一般的に、よく分かっている人が書いたマニュアルは、分からない人から見ると分かりにくく、書いてはありますが、知りたいことが見つからないという現象が往々にして起こります。

 例えば、パソコンを使っていてヘルプで助かったことはあまりないと思います。知っている人に聞いて、教わって、それで探すと実はヘルプに答えが書いてあるというようなこともよくあります。この辺の話は、マニュアルが多過ぎるというのが、制度的な説明でのマニュアルなのか、システム操作上のマニュアルを言われているのかを明確にする必要があります。

 したがって質問は、外部委託化と言っている意味が、どこのことを指しているのかを教えていただきたいと思います。

 

○増田部会長 それでは、理事長さん、お願いします。

 

○水島日本年金機構理事長 私が答えるのが適当かどうかという問題もありますけれども、少なくとも、現在、議論をしている方向は、おっしゃるとおり、今、マニュアルで規定しているものとか、要領で規定しているものとか、システム側で規定しているものとか、いろいろなものがあるのです。一つの取り扱いを行う上で、どこに準拠しているかというのが必ずしも一定ではないという状態になっているわけです。

 それを、知識のある人や経験のある人は、あそこに書いてあったからあれに従ってやるというふうにやるわけですが、これを新しい人たちが全部きちんとできるような状態にするということは、現在はそうはなっていないわけです。

 知っている人がちゃんと教えないとだめでして、知らない人がいると事務処理誤りが起きる懸念があるという状況にあると認識いたしておりまして、この担当グループはそれも含めて全体を見直ししたいと、しなければならないと言っております。
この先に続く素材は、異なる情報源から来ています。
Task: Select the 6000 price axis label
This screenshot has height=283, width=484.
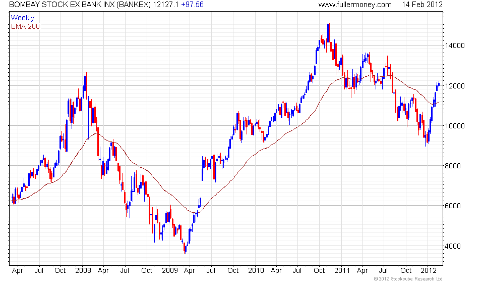Action: 453,206
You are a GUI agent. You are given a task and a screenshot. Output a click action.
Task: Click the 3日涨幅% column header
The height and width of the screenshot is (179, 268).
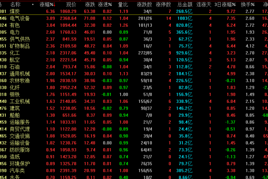pyautogui.click(x=225, y=5)
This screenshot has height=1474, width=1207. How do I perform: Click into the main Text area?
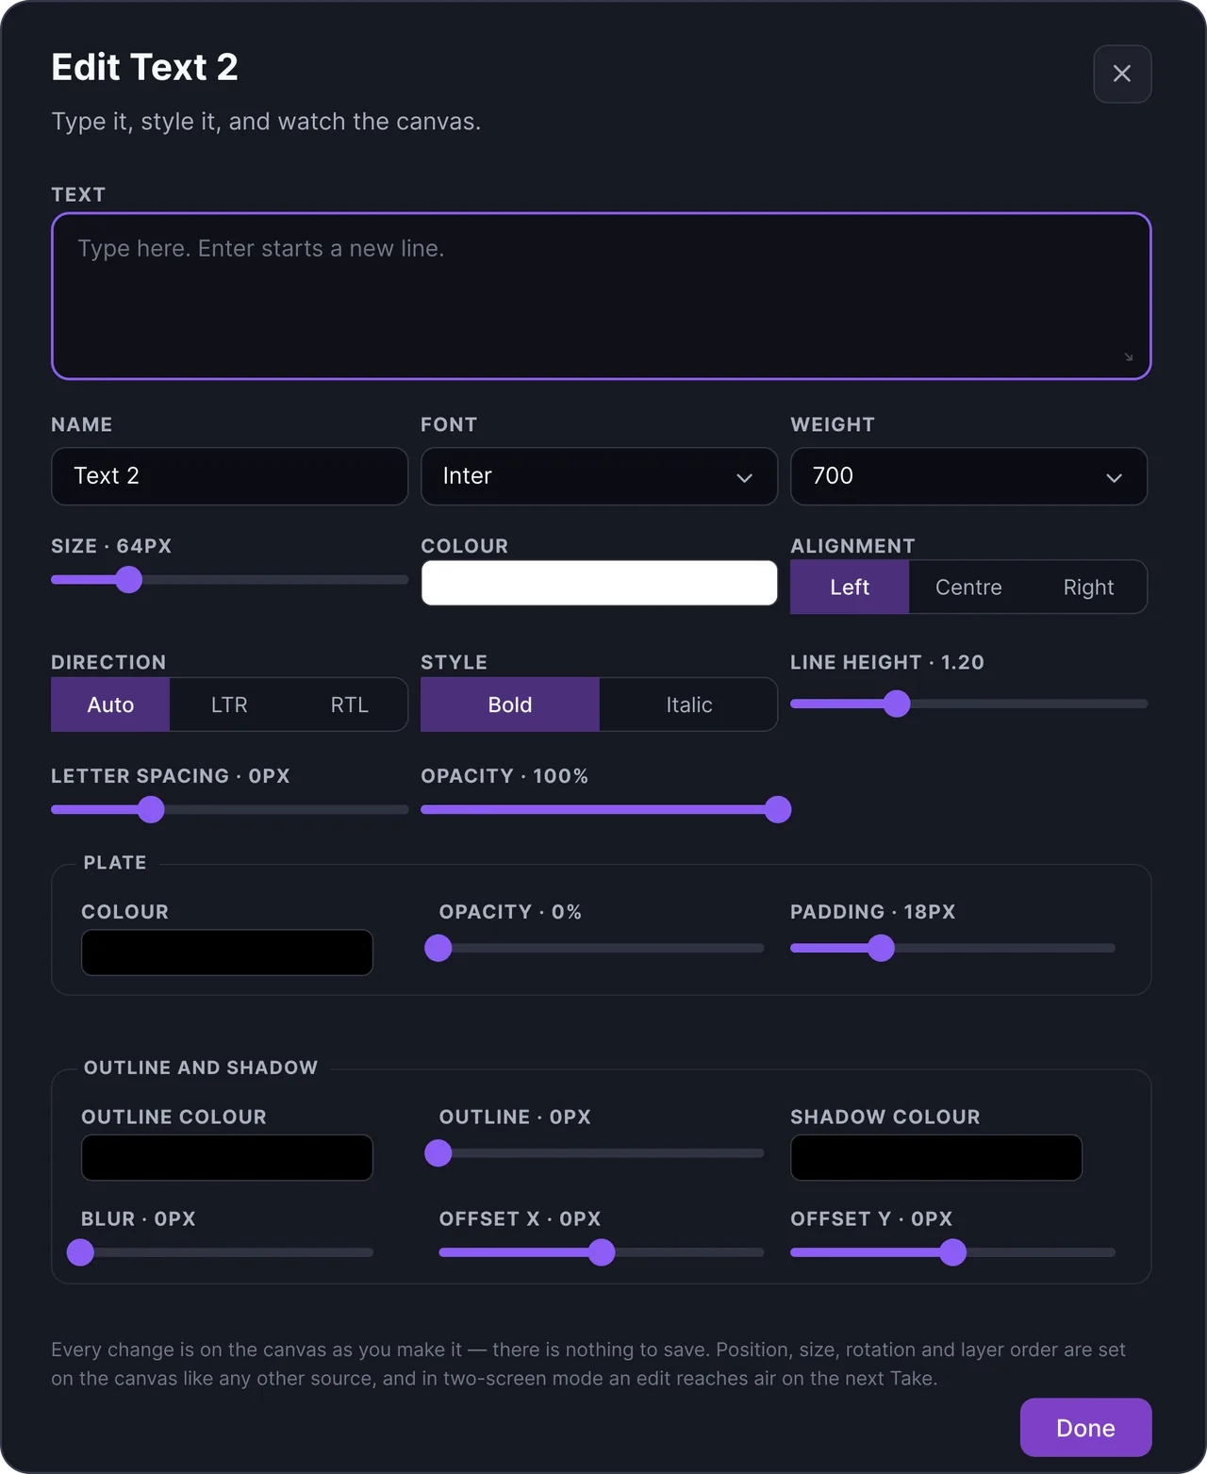[602, 296]
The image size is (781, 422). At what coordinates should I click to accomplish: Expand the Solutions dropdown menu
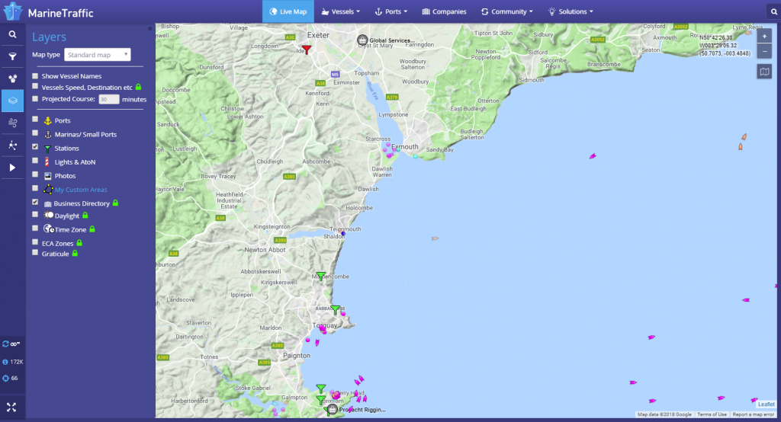click(570, 11)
 ただし、先ほどおっしゃいました分かりやすさとか、そういうことに関しては、外部委託をしないと、中で本当に分かりやすくできるかということについては、限界があるなという認識を彼らも持っておりまして、実際に作り上げるというところについては、一定の外部委託をすることが必要ではないかという議論を行っているということでございますが、こういうことでよろしゅうございましょうか。

 

○大山部会長代理 ありがとうございます。

 そういう面があることは理解できますが、年金事務所の中で実際に動いている状況を見せていただくと、制度改正が度々起こっていて、それに従って職員の方も研修を受けるということになりますが、昨今のように頻繁にいろいろなことが変われば、ミスは必ず起こると思うのです。

 他方で、古い制度も残っているので、その辺は、今回、いろいろな見直しをするという状況であるのであれば、やはり全部フルセットで各年金事務所が対応するのではなく、ある一定のものについては、特殊な話という言い方をしていいかどうか分かりませんが、専門の人がいるところに扱いを変えるとか、何かそういう工夫が必要なのではないかと考えます。なかなか言いづらいことですが、この際、そこまで手を打ってみる必要もあるのではないかと思います。
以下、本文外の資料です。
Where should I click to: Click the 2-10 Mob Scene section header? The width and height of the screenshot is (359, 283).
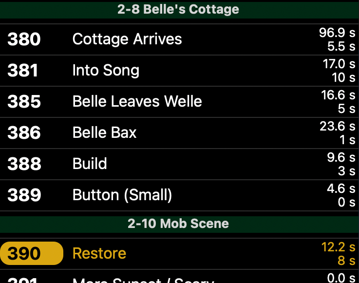[x=178, y=224]
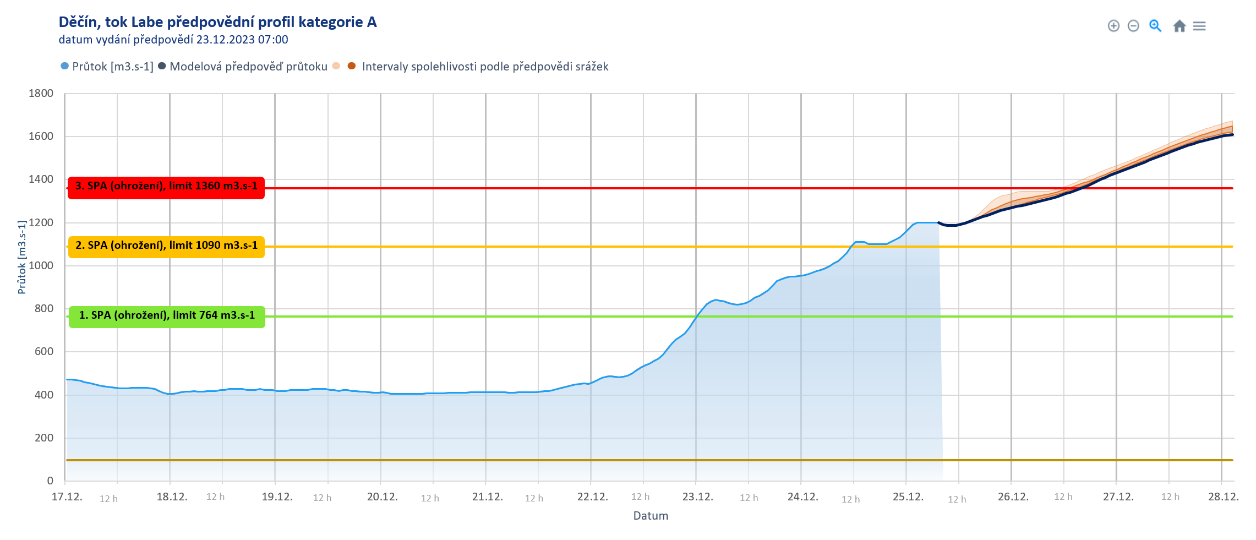Click the zoom in plus icon

[x=1113, y=26]
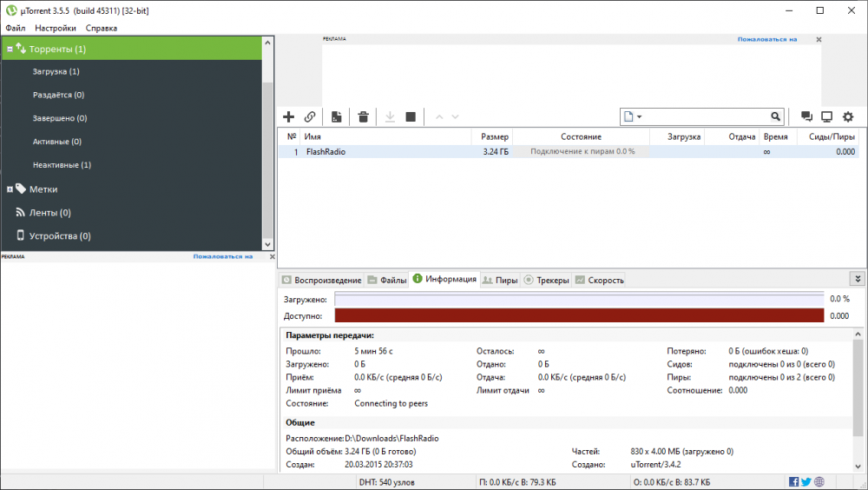Click the remote monitor icon in toolbar
The image size is (868, 490).
(827, 116)
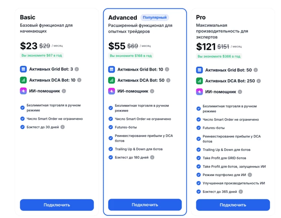Open info tooltip beside Pro Grid Bot: 50
Image resolution: width=281 pixels, height=218 pixels.
pyautogui.click(x=256, y=70)
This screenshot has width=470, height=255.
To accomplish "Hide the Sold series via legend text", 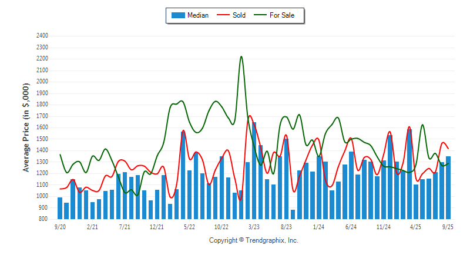I will [239, 15].
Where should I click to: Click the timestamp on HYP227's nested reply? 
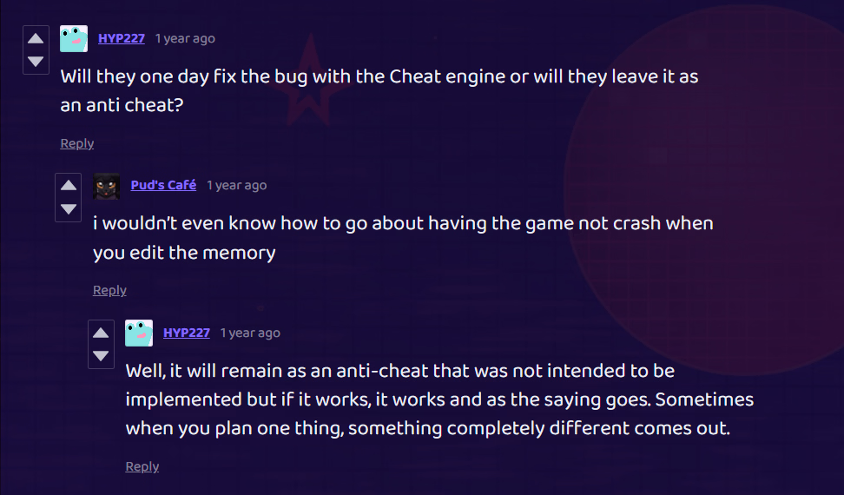coord(250,333)
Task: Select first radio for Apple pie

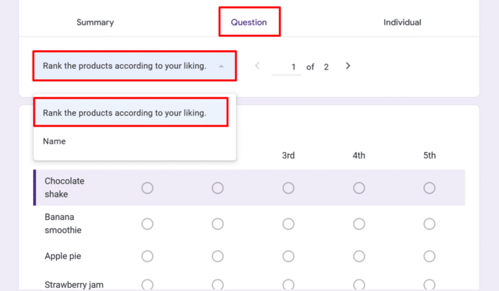Action: (x=147, y=256)
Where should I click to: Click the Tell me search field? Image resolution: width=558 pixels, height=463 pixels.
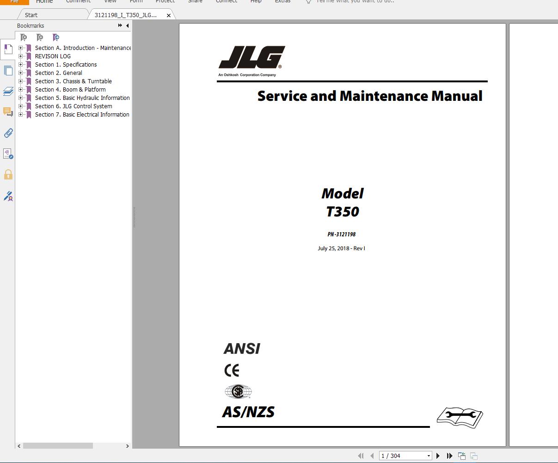[x=351, y=2]
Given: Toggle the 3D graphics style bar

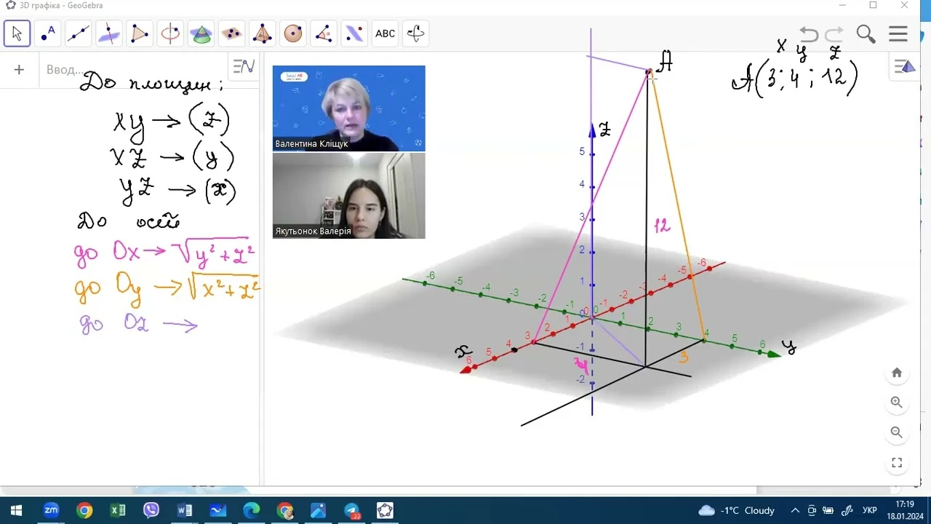Looking at the screenshot, I should pyautogui.click(x=905, y=67).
 と同時に、言っても仕方ない面もありますが、やはり制度の改正が多過ぎます。これだけ制度変更があると、システムを長く見てきたものとしては業務のミスの防止、正確性の確保、あるいは業務の改善のためのシステムではなく、制度改正に対応するところで、システムの改修・維持運用で精いっぱいになってしまっているように見えます。だから、十分な人手をかけることができず、結果としてシステムの刷新もなかなか進みづらい状況に陥っているのではないかと思います。
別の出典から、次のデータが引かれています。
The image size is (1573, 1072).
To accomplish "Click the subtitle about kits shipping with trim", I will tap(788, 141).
 その辺については、残念ながら、起きてしまったことがきっかけになっていますが、やはりここで大きく変えるためのことを、一度しっかり厚生労働省と一緒にお考えいただく必要があると思います。


○増田部会長 理事長さん、どうぞ。

 

○水島日本年金機構理事長 ありがとうございます。参考としてきちんと受けとめるべき御意見だと思いました。

 大山先生がおっしゃった点に加えまして、ぜひ御理解いただきたいのは、時効が撤廃されておりますので、始まって以来の制度を全て知っていなければならないという状況にあります。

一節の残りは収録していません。